Agent Memory: How To Organize And Implement It
This report summarizes practical patterns from recent agent-memory research and tooling, and maps them onto an implementation that looks like:
- Relational store for metadata, policy, and auditability (Postgres)
- Object store for large artifacts (R2)
- Optional vector index for semantic retrieval (Postgres + pgvector or a dedicated vector DB later)
It also calls out a "gateway + control UI" pattern inspired by Cloudflare's moltworker (OpenClaw on Workers) and shows how that maps to a Project Memory Agent that is retrieval-first and evidence-driven.
TL;DR
- Treat "memory" as multiple layers, not one blob: working (prompt context), episodic (session/event stream), semantic (facts/knowledge), procedural (how-to/tool policies), and artifact (large files).
- Use sessions as the "unit of evolution": ingest -> reflect/summarize -> consolidate -> index.
- Retrieval should be evidence-first: return items with source pointers (artifact chunks, logs, traces) and keep the LLM as the synthesis layer.
- Make memory management explicit: summarize, compress, and page context (MemGPT-style) rather than blindly stuffing more into the prompt.
- Keep changes auditable: every evolution step should emit an event describing what changed and why.
- Treat memory updates (edit/merge/delete/forget) as a feature, not an afterthought. This strongly affects agent performance in practice.
- Use benchmarks (LongMemEval; LoCoMo) to drive schema and retrieval design, not just model choice.
2026 Update: What Changed In The Literature
Recent 2025-2026 papers push a stronger stance: memory quality is mostly a runtime policy problem, not only a storage problem.
- Budget-aware routing: choose retrieval complexity per query and budget instead of one fixed pipeline.
- Hierarchical retrieval: retrieve theme -> episode -> raw evidence to reduce redundant context.
- Active forgetting: use decay and reinforcement to control memory growth.
- Memory safety: treat poisoning and self-reinforcing bad memory as first-class threats.
- Cognitive evaluation: test latent constraints/consistency, not only explicit factual recall.
Representative sources:
- BudgetMem (2026-02-05): https://arxiv.org/abs/2602.06025
- xMemory (2026-02-02): https://arxiv.org/abs/2602.02007
- FadeMem (2026-01-26): https://arxiv.org/abs/2601.18642
- AgeMem (2026-01-05): https://arxiv.org/abs/2601.01885
- LoCoMo-Plus (2026-02-11): https://arxiv.org/abs/2602.10715
- A-MemGuard (2025-09-29): https://arxiv.org/abs/2510.02373
Memory Taxonomy (What To Store)
1) Working memory (short-term)
- The current conversation + minimal scratch state needed to act.
- Implementation: LLM context + a small "state" object (current project, session id, open tasks).
2) Episodic memory (event stream)
- What happened in a specific run/session: build logs, stack traces, profiling runs, playtests, decisions made during debugging.
- "Generative Agents" showed that storing a memory stream and performing periodic reflection can synthesize higher-level takeaways.
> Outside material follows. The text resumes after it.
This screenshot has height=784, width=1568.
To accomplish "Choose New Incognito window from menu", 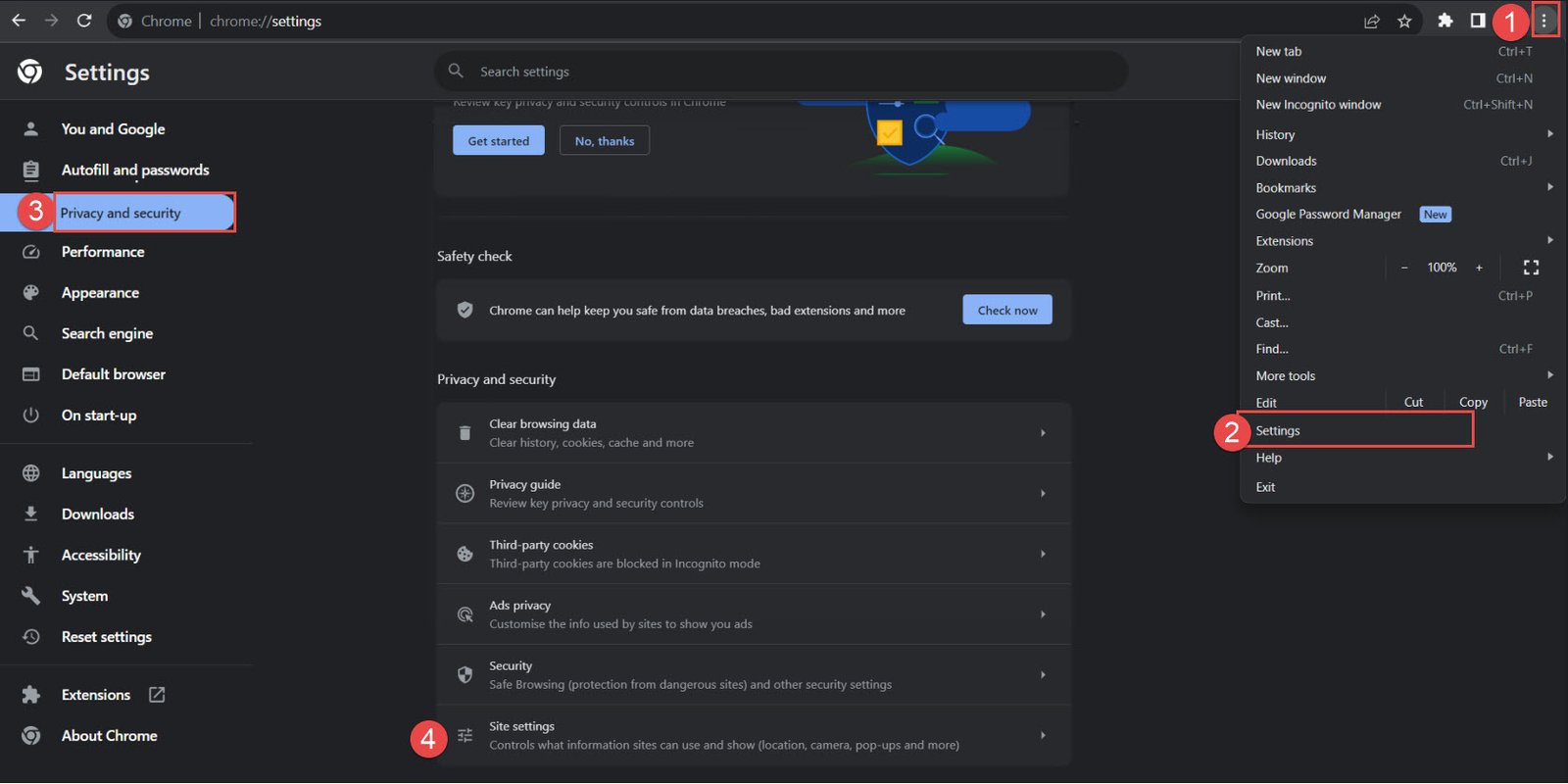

This is a good model for game dev sessions: raw events -> reflection notes -> summaries.
Source: "Generative Agents: Interactive Simulacra of Human Behavior" (Park et al., 2023).
3) Semantic memory (facts / knowledge base)
- Stable knowledge: "In UE5, shader compile failures often show up as ...", "This project uses DX12 + SM6", "We fixed crash X by ...".
- Often derived from episodic memories via summarization + dedupe.
4) Procedural memory (skills / policies)
- Reusable procedures: "How to capture an Unreal Insights trace", "How to reproduce crash categories", "How to upload artifacts", "Release checklist".
- Agent tool-use papers (ReAct; Voyager) motivate separating "how to do things" from raw facts.
Sources: ReAct (Yao et al., 2022/2023); Voyager (Wang et al., 2023). - Workflow-memory work (CoALA; AWM) suggests representing procedures as reusable plans (tool chains + constraints), not just text instructions. Sources: CoALA (Sumers et al., 2023); Agent Workflow Memory (Wang et al., 2024).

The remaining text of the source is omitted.